Saturday, 13 February 2010

Saturday's Writng Quotation Examination

The two most engaging powers of an author are to make new things familiar and familiar things new.  ~Samuel Johnson

 Saturdays are slow days in the blogging community. Perhaps it stems from the fact that most writers (myself excluded) have lives away from their computers. So, I've decided to save my writing posts for mid-week and make Saturdays a writing quote study.

How it works: I take a random writing quote and examine its meaning and search for wisdom within.

This is my first quote. Samuel Johnson lived in the 1700s and was best known for his essays, poetry and sermons. Johnson even influenced Jane Austen's writing style and philosophy.

What he says here rings true for me... writers whether they wrote long ago or today have a great deal of power. Their words shape the thinking and view points of the readers.


For example, let's say we were against the slave trade a few hundred years back. We could write a book from the point of a slave or a slave owner and make the characters ones we relate to or feel sorry for. If we write enough books with subtle situations describing the follies of a certain course, we can shape the society that reads our work. Many, including Samuel Johnson, did such with their writings.

Many topics off-limit and banned to readers years ago have become a norm because literature has made it acceptable. Example, Harry Potter.

Now, how does a writer make familiar things new?

Through the creativity of the writer, we can make a walk through a park full of love, laughter, murder, mystery, suspense, or even a thought-provoking take on life.

We can take a simple balloon ride and change the lives of many...(Black Dogs by McEwan)

What is your take on this quotation?


Jemi Fraser said...

I like this quote too. There are always new ways to look at things, we just have to let our creativity flow :)

Harvee said...

There are so many valid points of view on any given subject or topic. I like to read new perspectives on topics.

Mason Canyon said...

I like your Saturday quotes. Writers do have a lot of power in the way and what they write. Very interesting and informative post.

Joanne said...

I often hear that putting a new fresh spin on an old idea is so necessary in writing. I guess that applied in Johnson's time, too!

Happy Valentine's Day to you!

Ann Elle Altman said...

Jemi, I've not heard the quote before today but glad I considered it.

Harvee, Yeah, it's a new perspective even for me.

Mason, thank you, glad you liked it.

Joanne, I think back then, with so many changes in the industrial revolution, and such, many thing needs to be changed.


Jim Murdoch said...

There is nothing that hasn’t been written about.
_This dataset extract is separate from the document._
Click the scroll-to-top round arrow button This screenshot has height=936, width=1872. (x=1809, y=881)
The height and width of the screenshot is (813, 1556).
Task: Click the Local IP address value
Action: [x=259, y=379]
Accepting that is an important first step as a writer admitting that you have nothing new to say. But someone will read what you have to say first before any of these others. It’s them you write for. You want your particular presentation of the truth to be memorable and to stick. Imagine if ‘Dulce et Decorum Est’ was the first poem you read about war. Try following that. But if Owen had not written that, ask yourself: What would I have to say on the subject? That’s how I keep going.

Ann Elle Altman said...

Jim, you make wonderful points. We don't know what the first book children will read and hold on to as fact when they grow up. How important it is for writers to remember that.


J.L. Campbell said...

Hi, Ann,
I tried posting a comment at home, but the word verification wouldn't work.

The quote is oh, so true. Writers strive to make the same old, same old fresh and different. And yes, it is a struggle sometimes getting across something new to the reader in such a way that it won't seem weird and way out there.

Amazing what we do with words.

Anonymous said...

Oh, love this idea for Saturdays!

I think the quote (and your critique) shows how we can highlight through story what some writers attempt to 'tell' through character preaching. We can 'show' the things upon which we'd like to to shine a light by allowing it to play out for the reader in real-time.

I think that's what the author is saying, in part.



from the desk of a writer

Ann Elle Altman said...

Joy, yes, writers have lots of power and need to handle words carefully.

Corra, I think you're right, show the outcome of an action or viewpoint rather than tell.